Information given:
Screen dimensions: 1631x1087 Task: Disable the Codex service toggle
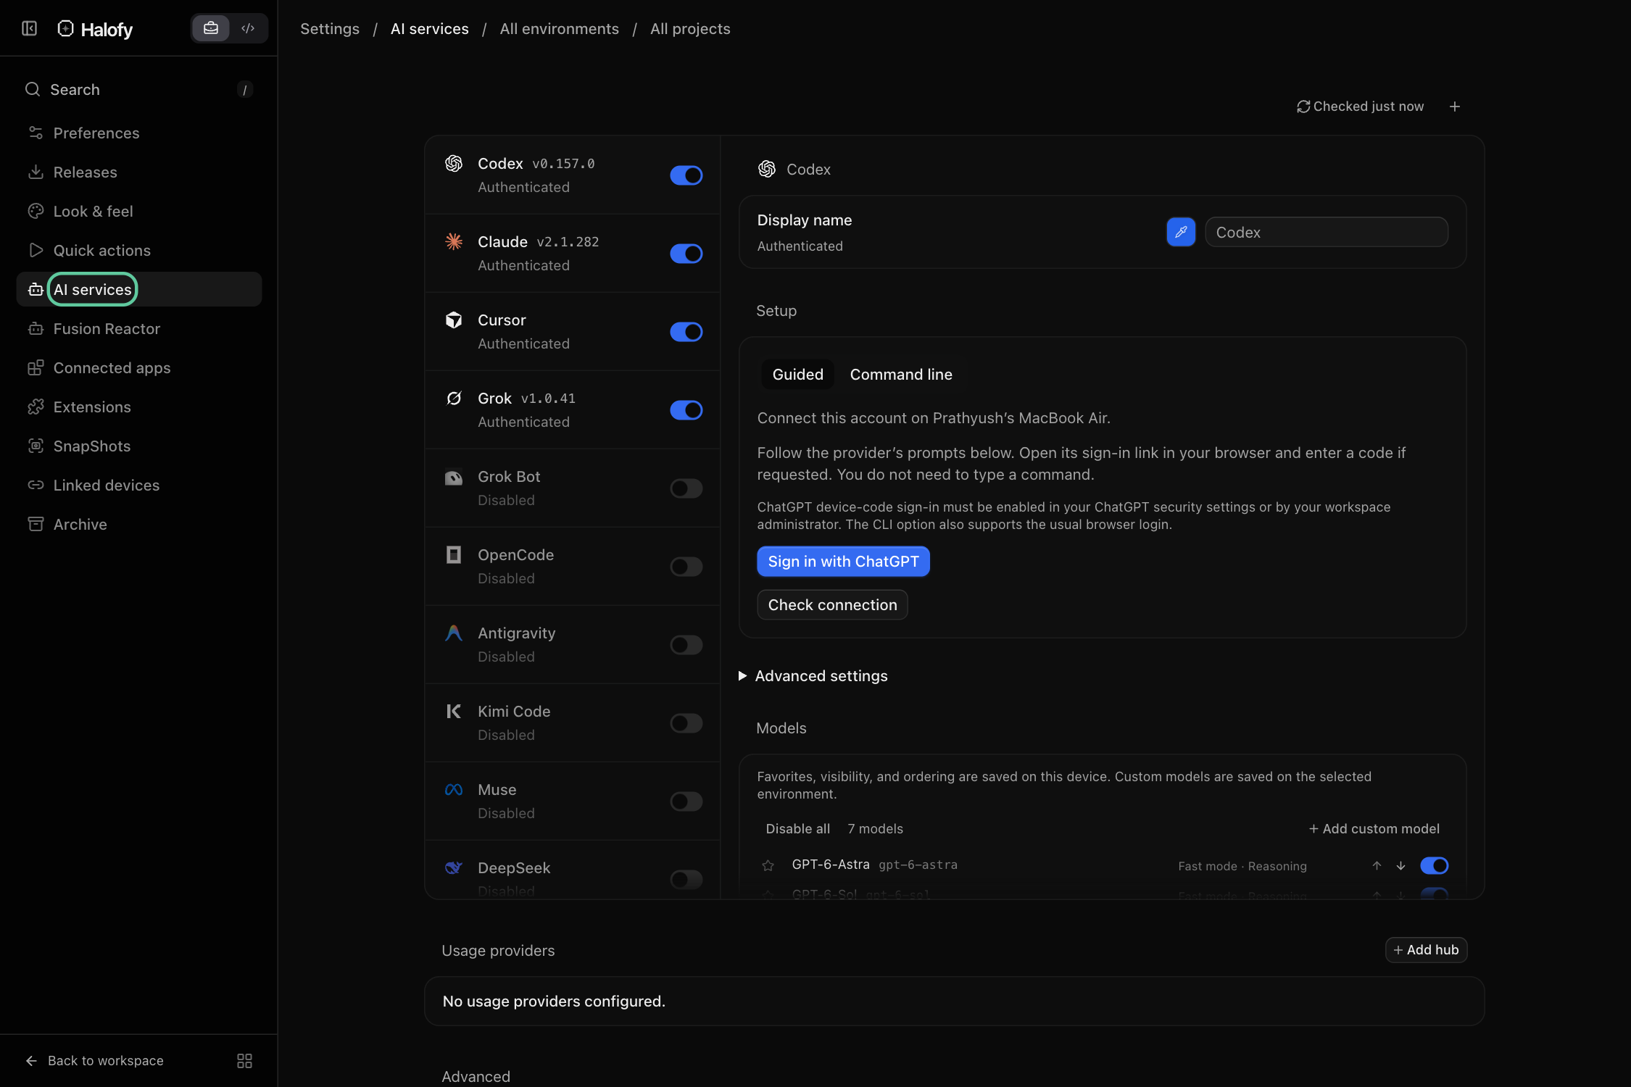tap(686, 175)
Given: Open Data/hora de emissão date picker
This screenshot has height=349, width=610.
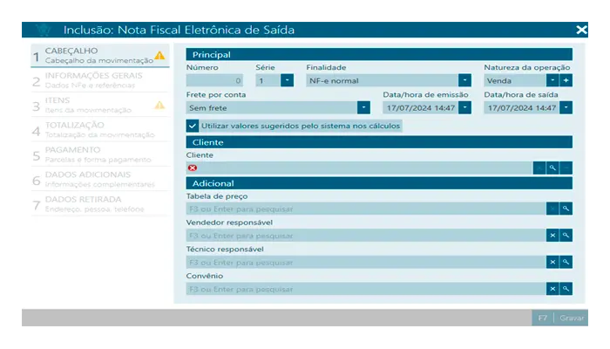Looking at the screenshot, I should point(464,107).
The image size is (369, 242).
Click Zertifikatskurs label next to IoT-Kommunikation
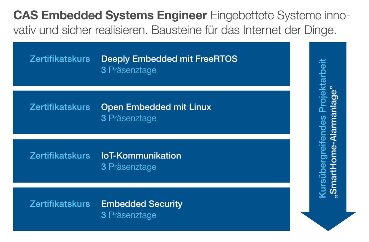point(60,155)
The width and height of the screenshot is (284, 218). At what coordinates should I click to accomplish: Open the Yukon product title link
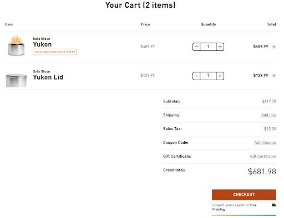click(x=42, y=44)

What the exercise asks:
Pull out the records from the line containing "The image size is (369, 242)." through the end of the records, both ends included, and reproduce each line word for word without the pictures.

Written solution:
The image size is (369, 242).
Click Zertifikatskurs label next to IoT-Kommunikation
point(60,155)
The width and height of the screenshot is (284, 218). At what coordinates should I click to accomplish: Open the Yukon product title link
click(x=42, y=44)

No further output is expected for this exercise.